2. 1 毛细 管电泳 SELEX(capillary electrophoresisSELEX,CE-SELEX)技术
如何将与靶分子结合的寡核苷酸从体系中分离出来,是限制传统 SELEX技术发展的一个瓶颈。2004 年,Mendonsa 等[6]根据核酸适体与靶分子结合后使靶分子原有的质量和构象发生改变并导致其电泳行为变化的特性,运用毛细管电泳技术将靶分子结合的核酸与游离的核酸进行了有效的分离。2005 年,Drabovich 等[7]利用CE-SELEX 技术,仅用 3 轮筛选就获得了能特异性结合 Muts 蛋白的适体。Tang 等[8]对毛细管电泳法与亲和层析法筛选蓖麻毒素的适体的结果进行比较,亲和层析法在第 9 轮筛选后结合率仅为 38. 5%,而毛细管电泳法在第 2 轮筛选后结合率已达 60. 2%,经过 4 轮筛选后结合率高达 87. 2%,整个实验在 2周之内完成。CE-SELEX 技术最大的优点就是显着提高了筛选效率,一般仅需 2 ~ 4 轮筛选即可获得所需适体[4].利用毛细管电泳的微量流体技术使得筛选效率大大提高,尤其适用于常规筛选不易获得的极少量靶物质的适体[9].徐华等[10]以表达有绿色荧光蛋白的 HepG2 细胞作为靶细胞,利用 CE-SELEX技术仅经过 1 轮筛选就获得了较好的效果。Krylov等[11]将动力学方法与毛细管电泳结合,创建了平衡混合物非平衡毛细管电泳(non-equilibrium capillaryelectrophoresis of equilibrium mixtures,NECEEM)技术。Berezovski 等[12]利用 NECEEM 技术,仅用了 1轮筛选就获得了亲和力为 1 nmol / L 的法呢基转移酶(farnesyltransferase,FTase)适体。Yang 等[13]利用CE-SELEX 技术,仅用了 3 轮筛选就获得了 NMM(N-methyl mesoporphyrin)的适体。Tran 等[14]利用这种方法,经过 8 轮筛选成功获得了花生过敏原之一的阿糖胞苷 H1 的适体。CE-SELEX 技术的主要缺陷是进样体积小(nL 级),文库中 DNA 分子的数量一般只有 1013个[4].
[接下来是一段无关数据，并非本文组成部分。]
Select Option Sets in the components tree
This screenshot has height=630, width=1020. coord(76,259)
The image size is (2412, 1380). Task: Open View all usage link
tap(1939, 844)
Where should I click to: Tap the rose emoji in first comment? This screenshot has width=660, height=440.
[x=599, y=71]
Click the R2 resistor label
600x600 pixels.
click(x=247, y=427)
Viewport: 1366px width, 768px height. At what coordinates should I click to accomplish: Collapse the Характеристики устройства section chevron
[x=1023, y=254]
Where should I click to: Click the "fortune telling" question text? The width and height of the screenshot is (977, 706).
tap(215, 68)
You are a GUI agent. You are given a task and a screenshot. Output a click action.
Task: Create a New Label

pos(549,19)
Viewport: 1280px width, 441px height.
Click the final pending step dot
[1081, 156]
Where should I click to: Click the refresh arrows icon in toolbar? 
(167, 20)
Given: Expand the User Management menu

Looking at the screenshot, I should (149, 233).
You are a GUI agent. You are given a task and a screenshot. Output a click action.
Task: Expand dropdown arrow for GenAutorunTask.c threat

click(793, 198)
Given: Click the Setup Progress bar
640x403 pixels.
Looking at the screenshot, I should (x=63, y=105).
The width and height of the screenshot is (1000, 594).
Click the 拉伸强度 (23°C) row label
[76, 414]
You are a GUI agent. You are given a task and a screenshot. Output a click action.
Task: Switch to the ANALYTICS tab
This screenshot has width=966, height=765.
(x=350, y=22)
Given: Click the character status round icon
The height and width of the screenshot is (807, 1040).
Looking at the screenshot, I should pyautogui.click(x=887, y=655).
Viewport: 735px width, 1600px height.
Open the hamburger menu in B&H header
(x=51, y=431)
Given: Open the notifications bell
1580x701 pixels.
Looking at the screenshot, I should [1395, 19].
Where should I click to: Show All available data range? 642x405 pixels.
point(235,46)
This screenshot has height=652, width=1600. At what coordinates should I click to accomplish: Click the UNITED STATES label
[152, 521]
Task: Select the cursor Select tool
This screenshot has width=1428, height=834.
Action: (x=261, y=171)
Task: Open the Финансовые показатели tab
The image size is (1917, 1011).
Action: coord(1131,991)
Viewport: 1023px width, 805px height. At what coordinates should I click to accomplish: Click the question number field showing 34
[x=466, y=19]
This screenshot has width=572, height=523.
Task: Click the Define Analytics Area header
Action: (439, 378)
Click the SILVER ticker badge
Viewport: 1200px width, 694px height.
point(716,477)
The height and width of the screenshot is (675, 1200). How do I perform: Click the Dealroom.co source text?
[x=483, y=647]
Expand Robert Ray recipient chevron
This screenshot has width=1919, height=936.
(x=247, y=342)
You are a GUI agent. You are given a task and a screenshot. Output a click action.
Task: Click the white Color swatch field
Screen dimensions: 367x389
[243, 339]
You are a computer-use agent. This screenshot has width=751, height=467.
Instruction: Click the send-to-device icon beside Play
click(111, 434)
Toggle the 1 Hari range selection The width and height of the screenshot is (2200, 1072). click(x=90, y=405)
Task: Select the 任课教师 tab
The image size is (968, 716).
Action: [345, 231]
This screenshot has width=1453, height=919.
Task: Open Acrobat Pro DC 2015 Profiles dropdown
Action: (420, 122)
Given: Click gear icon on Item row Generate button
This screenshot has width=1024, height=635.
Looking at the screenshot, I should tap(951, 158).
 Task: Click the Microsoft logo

2. 2 荧光磁珠 SELEX(FluMag SELEX)技术
2005年,Stoltenburg 等[15]引入荧光标记和磁珠分离技术筛选了链霉亲和素的适体,建立了 FluMag SELEX技术。他们首先将链酶亲和素包被在磁珠上,然后与文库孵育,将未与靶分子结合的核酸分离除去,对洗脱下来的目标核酸用荧光标记的引物进行 PCR 扩增,最后采用聚丙烯酰胺凝胶电泳,回收正义链生成次级文库进入下一轮筛选。同年,Mann 等[16]
利用该方法成功筛选到了乙醇胺的核酸适体。2010 年,Kim 等[17]用 FluMag SELEX 技术成功筛选到了布洛芬的适体,结果表明,所得适体对于布洛芬具有较高的特异性,而对于结构相似的布洛芬类似物(非诺洛芬、氟比洛芬和萘普生)和土霉素则未表现出任何的亲和力。2012 年,Xu 等[18]
用同样的方法筛选到了3,3′,4,4′-四氯联苯(PCB77)的适体,成为环境快速监测的潜在工具。该方法操作简单,筛选快速高效,所需靶分子量少,且节约成本,利用荧光来定量从而避免了同位素的使用,可以对与靶分子结合的核酸量进行定量监控分析。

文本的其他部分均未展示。